##### TEXT PROVIDED

I saw that young 8 the other night while spotlighting. I let him walk for you!

You seeing any does? Hopefully the big boy or 1 of his friends will walk out for you!


----------



## fairhopebama (Nov 14, 2015)

Great win dawgies


----------



## CamoDawg85 (Nov 14, 2015)

Let a doe take a ride in the truck this morning and quartered her up while the game was on. Sounded like a less than stellar win but I'll take it. Go Dawgs!

Good luck KyDawg and elfii. Bring home the meat.


----------



## Old Winchesters (Nov 14, 2015)

Go Dawgs a deer camp!


----------



## KyDawg (Nov 14, 2015)

elfiii said:


> No deers for elfiii yet. Saw a young 8 last night and a spike this am and that's it.
> 
> Hey Charlie did you kill that deer yet?
> 
> Go Dawgs.



He got his schedule messed up. He is good as on my truck in the morning.


----------



## KyDawg (Nov 14, 2015)

I can outsmart that stupid Buck. He been hunted before, but not by me.


----------



## KyDawg (Nov 14, 2015)

Go Dawgs, Auburn saves us again.


----------



## Matthew6 (Nov 14, 2015)

roll tide dawgies16.


----------



## SpotandStalk (Nov 15, 2015)

Go Noles



I wish I were half the hunter Charlie Norris is


----------



## brownceluse (Nov 15, 2015)

Go Dawgs!!!


----------



## KyDawg (Nov 15, 2015)

Go Dawgs beating Auburn.


----------



## Matthew6 (Nov 15, 2015)

daily nolesux. charlie from bethlehem must be skinning that buck.


----------



## Matthew6 (Nov 16, 2015)

godogs


----------



## elfiii (Nov 16, 2015)

KyDawg said:


> Go Dawgs, Auburn saves us again.



Auburn saved Mark Richt again. 

Go Dawgs.

You killed that buck yet?


----------



## brownceluse (Nov 16, 2015)

Go Dawgs!!


----------



## Old Winchesters (Nov 16, 2015)

Go Dawgs


----------



## Browning Slayer (Nov 16, 2015)

Go DAWGS! We're stuck with Richt for at least another season..


----------



## Matthew6 (Nov 16, 2015)

##########
##### DATASET SECTION

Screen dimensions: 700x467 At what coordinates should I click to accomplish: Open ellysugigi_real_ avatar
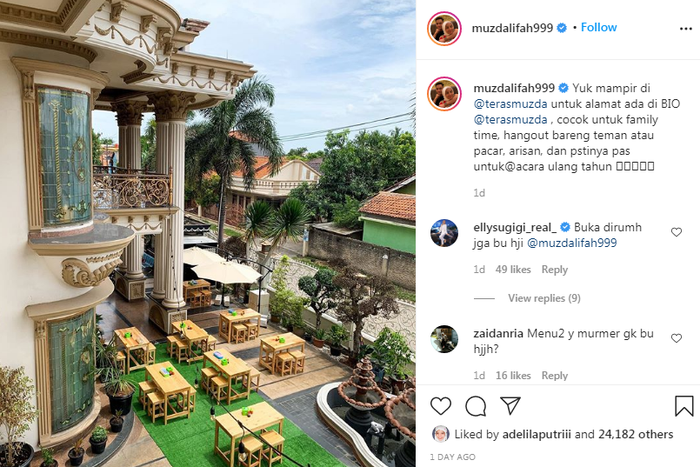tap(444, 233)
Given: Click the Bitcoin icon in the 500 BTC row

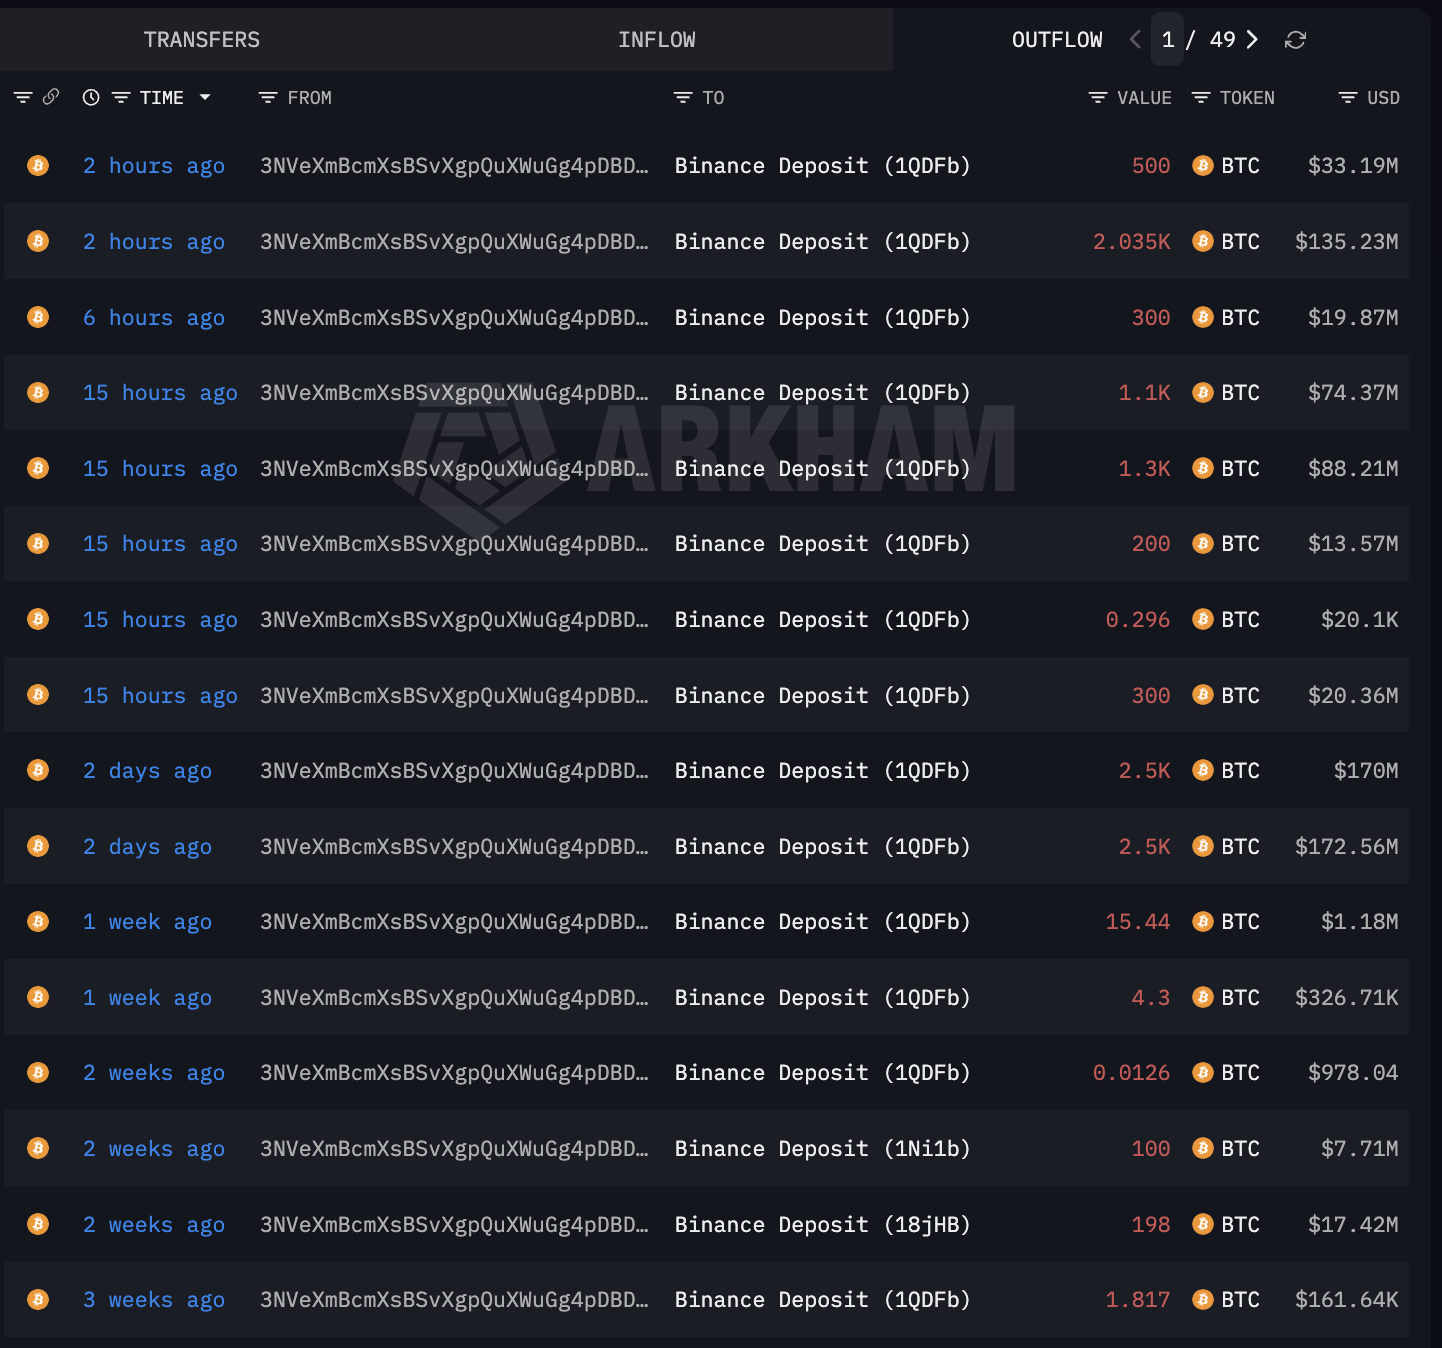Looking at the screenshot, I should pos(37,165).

##########

▸ EXERCISE SET:
- A) Translate this sentence from the deer hunting and Dawgs forum thread into Spanish: "I wish I were half the hunter Charlie Norris is".
- B) Carry the deer hunting and Dawgs forum thread forward from the point where it stops.
The material has no connection to the deer hunting and Dawgs forum thread.

▸ RESULTS OF THE TASKS:
- A) Ojalá fuera la mitad de cazador que es Charlie Norris.

- B)
Browning Slayer said:


> Go DAWGS! We're stuck with Richt for at least another season..



go dogs 16


----------



## KyDawg (Nov 16, 2015)

elfiii said:


> Auburn saved Mark Richt again.
> 
> Go Dawgs.
> 
> You killed that buck yet?



Stupid buck aint got enough sense to follow his pre season pattern. I think I am just too smart for him. Either that or he heard I was on his trail.


----------



## KyDawg (Nov 16, 2015)

I am well know among the remaining deer population in these parts.


----------



## KyDawg (Nov 16, 2015)

Go Dawgs smarter than deer.


----------



## elfiii (Nov 17, 2015)

KyDawg said:


> Stupid buck aint got enough sense to follow his pre season pattern. I think I am just too smart for him. Either that or he heard I was on his trail.



Clearly the latter. I wouldn't be surprised if he has decamped all the way to Colorado and he prolly don't feel safe out there.

I think the one I'm after has left and went to Alabama. Either that or he's tired of stylin' and profilin' for my camera.

Go Dawgs!


----------



## Matthew6 (Nov 17, 2015)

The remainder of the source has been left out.